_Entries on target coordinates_
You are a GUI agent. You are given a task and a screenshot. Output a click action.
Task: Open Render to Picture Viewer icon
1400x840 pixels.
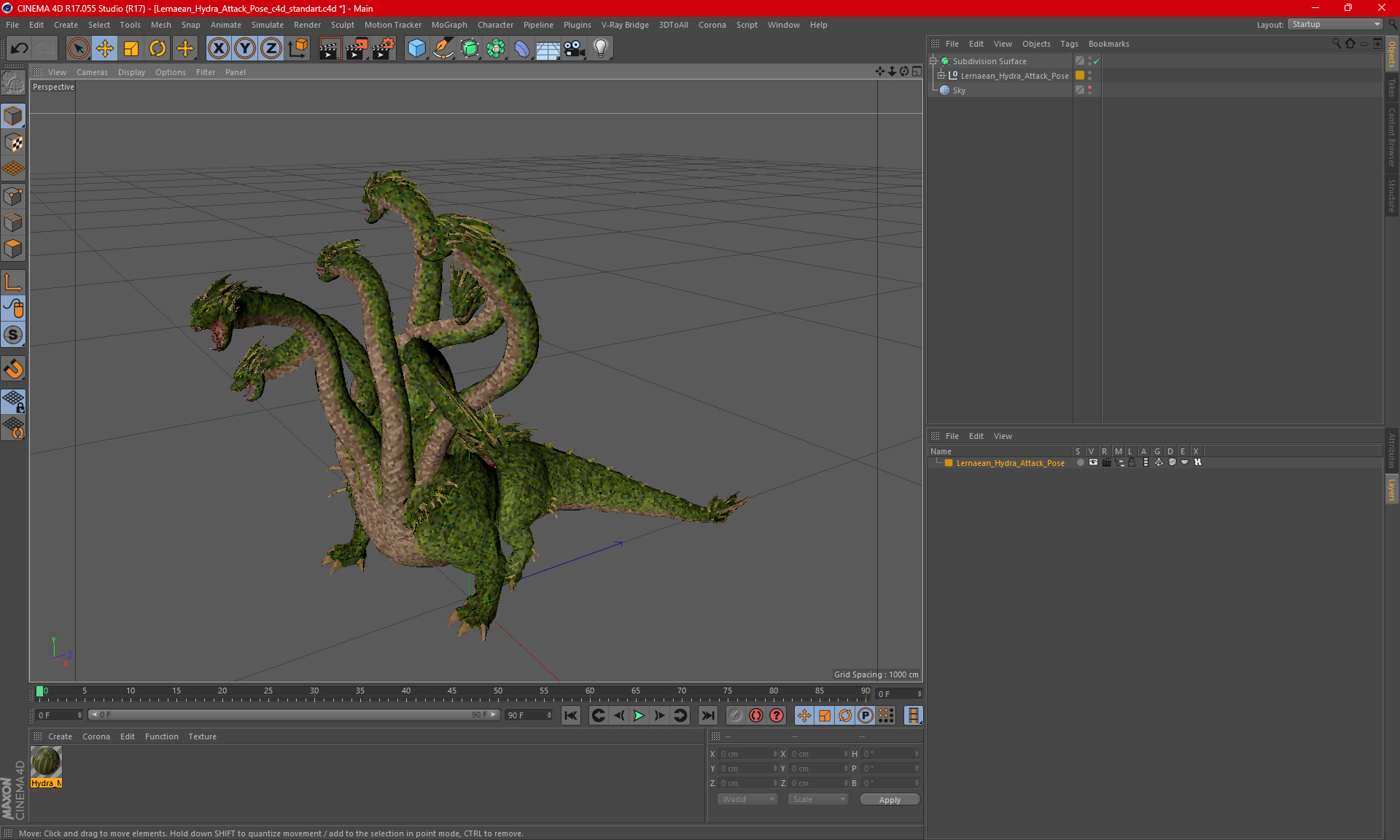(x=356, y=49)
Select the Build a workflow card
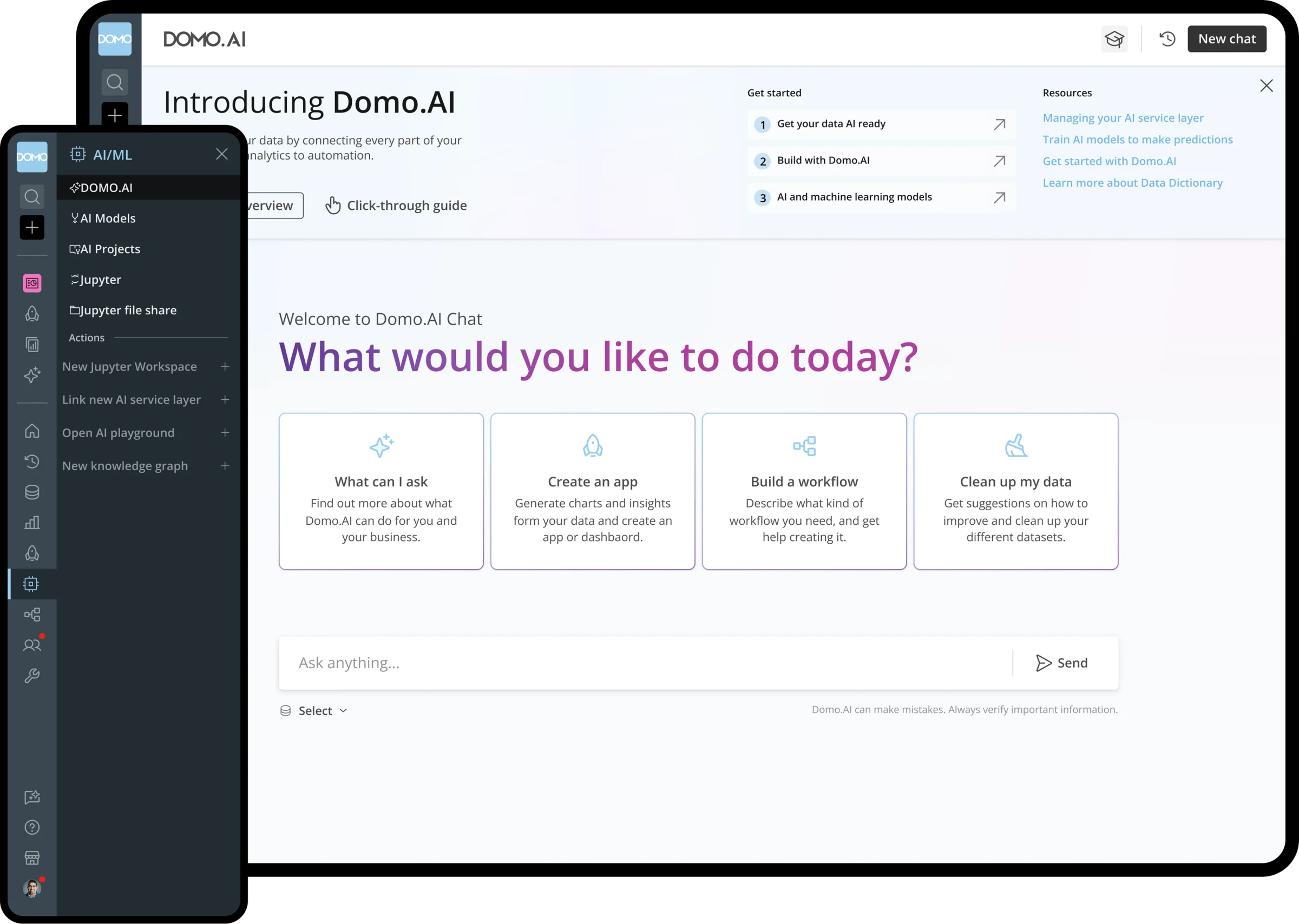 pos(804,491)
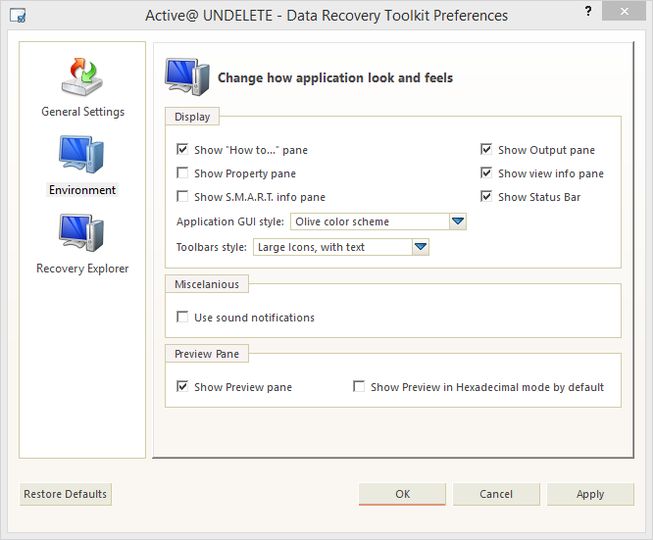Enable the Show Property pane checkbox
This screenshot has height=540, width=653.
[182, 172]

_Required task_
Rewrite all of the material above, changing "click action" to "tap action" and keeping everything else the same. Omit the pictures from your answer.

_Answer to this problem_
You are a GUI agent. You are given a task and a screenshot. Output a tap action.
Task: Open Render to Picture Viewer icon
1400x840 pixels.
(x=356, y=49)
Select the Build a workflow card
 pos(804,491)
Enable the Show Property pane checkbox
This screenshot has height=540, width=653.
[182, 172]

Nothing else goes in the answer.